EXERCISE PROMPT:
From the London riots article below, please copy word for word the passage that begins with "Britain's Crown Prosecution" and ends after "the Summer Olympics.".

SELECTED TEXT:
Cameron spoke after the Metropolitan Police Service in London appealed for members of the public to contact the Operation Withern Major Investigation Team if they have specific information about individuals involved in the chaos that began Saturday, when a peaceful protest over a police shooting in the city's Tottenham neighbourhood turned violent.
The chaos, believed to have been led by youth that some say were as young as 10 years old, turned London streets into virtual war zones, before spreading to other cities. The number of arrests nationally has escalated to more than 1,100, according to reports Wednesday.
In London alone, according to the police website, more than 800 people have been arrested in connection with violence, disorder and looting. Of those, 167 have been charged, including an 11-year-old boy, leaving prison cells overflowing.
Britain's Crown Prosecution Service said it had teams of lawyers working 24/7 to help police decide whether to charge suspects, so they could quickly clear police station cells.
"With so many policemen on London's streets, the rioters seem to be lying low, but so are the people," CBC's Nahlah Ayed said from London, which is less than a year away from hosting the Summer Olympics.

THE DATA:
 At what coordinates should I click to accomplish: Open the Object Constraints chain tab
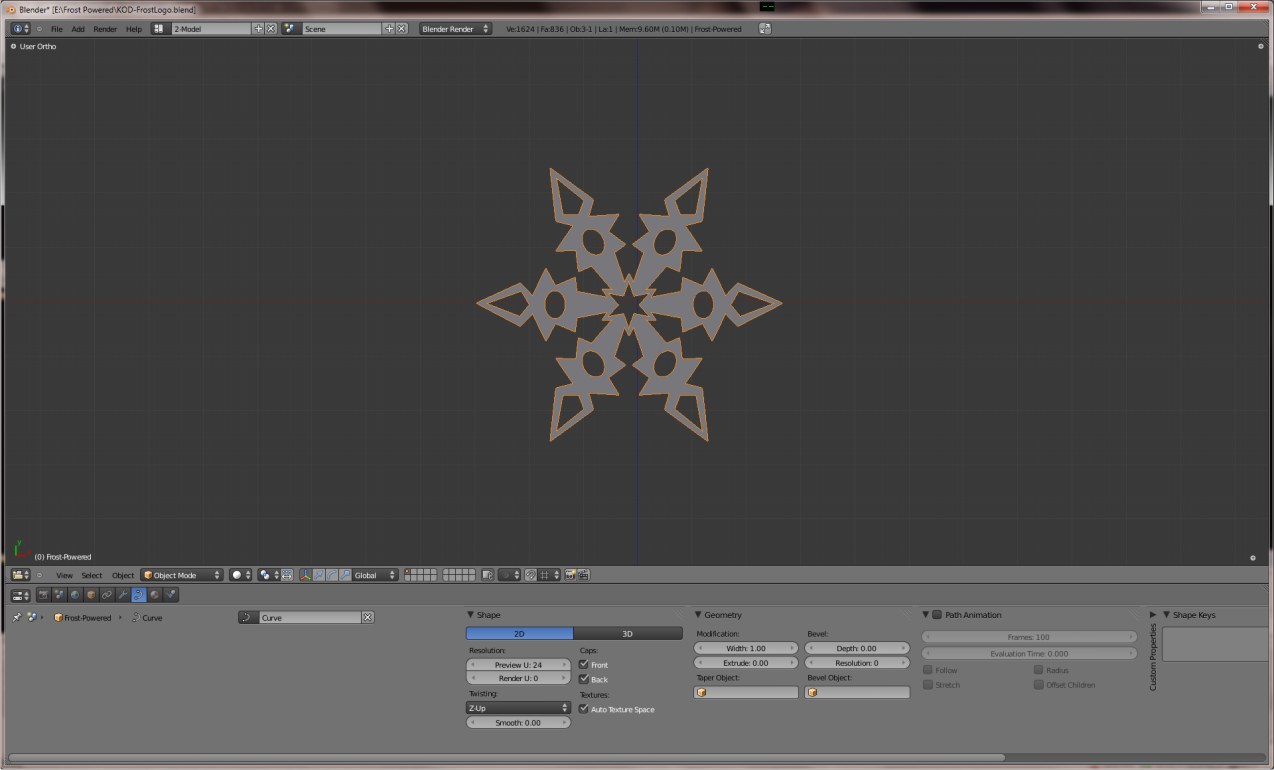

RESULT OF THE EXERCISE:
Britain's Crown Prosecution Service said it had teams of lawyers working 24/7 to help police decide whether to charge suspects, so they could quickly clear police station cells.
"With so many policemen on London's streets, the rioters seem to be lying low, but so are the people," CBC's Nahlah Ayed said from London, which is less than a year away from hosting the Summer Olympics.